Analyzing asset prices or future sales trends is extremely difficult, but advances have been made by adapting neural networks that have worked well in facial recognition.
In 2013, University of Chicago financial economist Eugene Fama shared the Nobel Memorial Prize in Economic Sciences for the analysis of asset prices.1 Fama, the father of the efficient market hypothesis, collaborated with Dartmouth College’s Kenneth French on research that identified three factors that explain a material portion of the variance in securities returns: market return, capitalization and book-to-market ratio.2 In 2015, Fama and French posited profitability and investment as additional factors.3
In parallel, New York University’s Stephen Brown used a tool known as principal component analysis (PCA) to develop predictive models to algorithmically identify orthogonal, or uncorrelated, factors in security returns.4
Both of these techniques — Fama’s use of arbitrage pricing theory (APT) and Brown’s PCA — attempt to unravel the complex currents of financial prices. Financial time series (sequences of market pricing data points in successive order) graphically resemble large zigzags distorted by small zigzags and may include stochastic drift, the change in the average value of a random process. Lurking beneath the surface of random-walking pricing data or, for that matter, seasonality-dependent retail product demand, patterns may exist that help predict future movements. In this article, we will explore some promising methods for extracting those patterns and gaining a deeper understanding of time series.
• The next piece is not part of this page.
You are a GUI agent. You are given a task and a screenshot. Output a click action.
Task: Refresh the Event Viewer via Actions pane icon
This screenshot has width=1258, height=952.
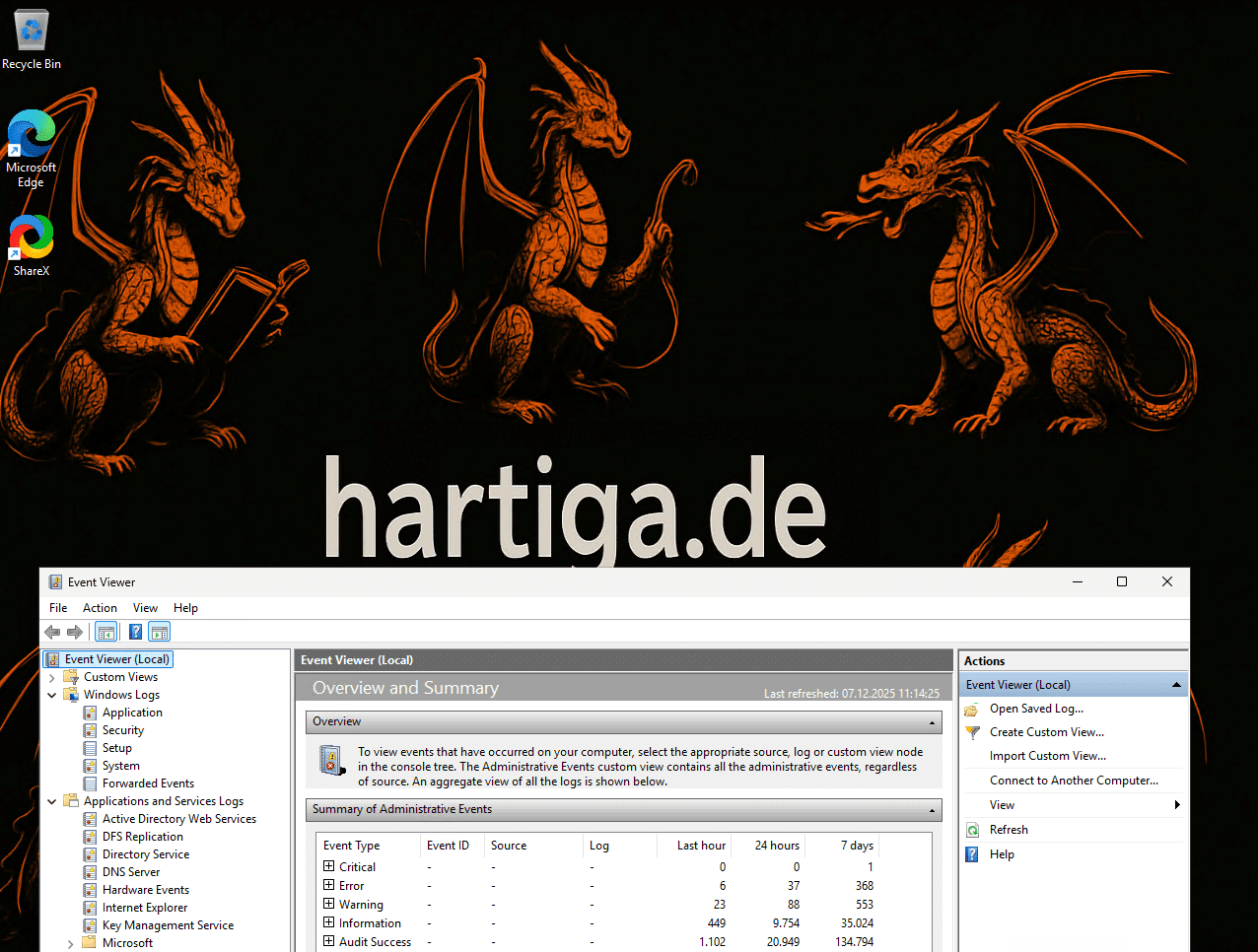tap(970, 829)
In asset management, research related to factors, either manually identified by financial theories or algorithmically extracted, are believed to be useful in asset allocation.5 Factor allocation offered asset managers more flexibility and opportunity than traditional allocation by asset class. These regression-based techniques found other uses as well, notably in retail, where trend and seasonality have been widely used to forecast product demand.
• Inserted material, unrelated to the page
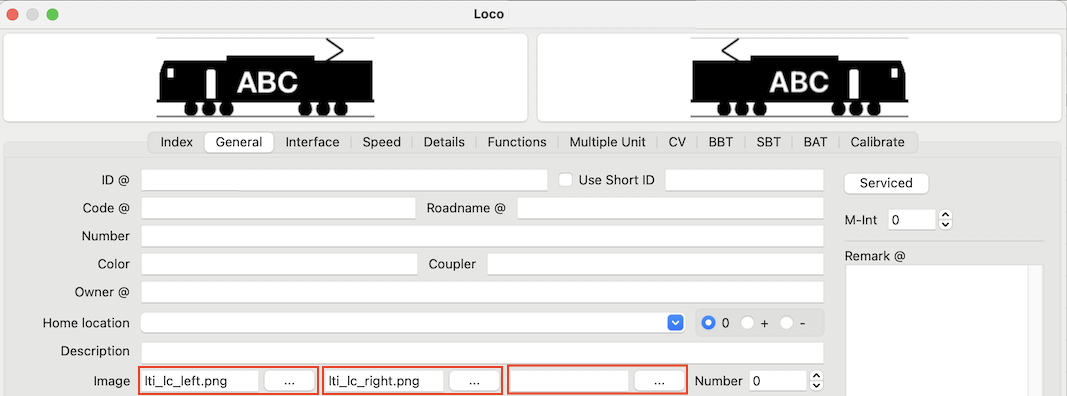Viewport: 1067px width, 396px height.
Task: Adjust the M-Int stepper arrows
Action: [x=946, y=220]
These methods employ linear features. In other words, the predicted time series consists of a sum of multiples of the features. APT makes the case that linear feature extraction is sufficient if the market is efficient and no arbitrage opportunities exist. And traditional retail forecasting models assume that future product demand is a function of measurable linear trends based on past demand. These two assumptions, however, are very context-specific and are often unrealistic. Intuitively, time series contain latent feature spaces — hidden variables that affect observable variables and explain the cross-section of time-series data, such as the performance of different assets or demand for products within a category.
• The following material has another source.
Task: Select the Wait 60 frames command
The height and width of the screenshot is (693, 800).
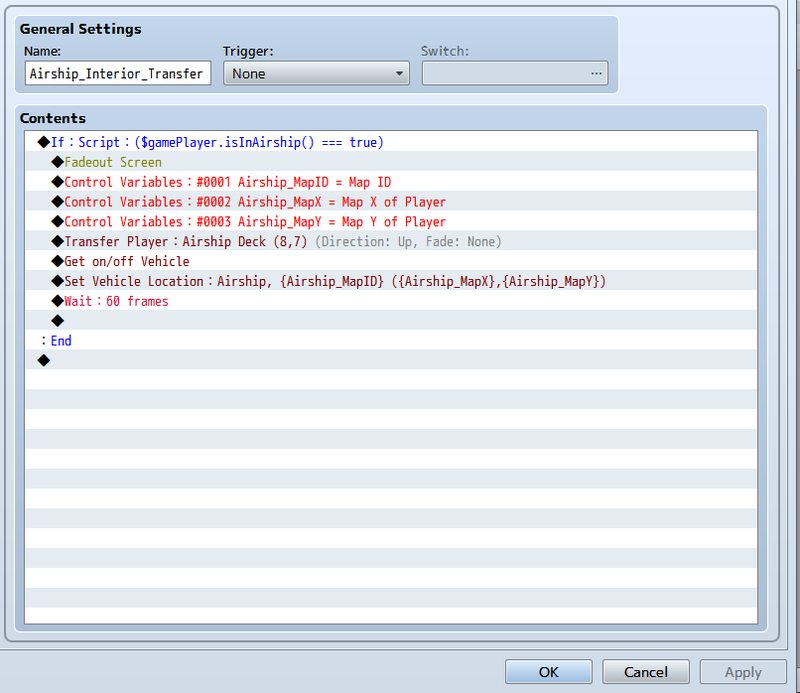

For this reason, mathematical models that can capture nonlinear aspects of input data are necessary to improve forecasting performance. Nonlinear models can extract latent features and have potentially better explanatory power than linear functions.
Neural networks play a key role in nonlinear models and have been useful in almost all aspects of machine learning. Services like Amazon Forecast employ machine learning to predict future product demand, resource needs or division performance, using large datasets with irregular trends. The latest algorithms for retail forecasting combine time-series data such as price, discounts, web traffic and number of employees with independent variables like product features and store locations.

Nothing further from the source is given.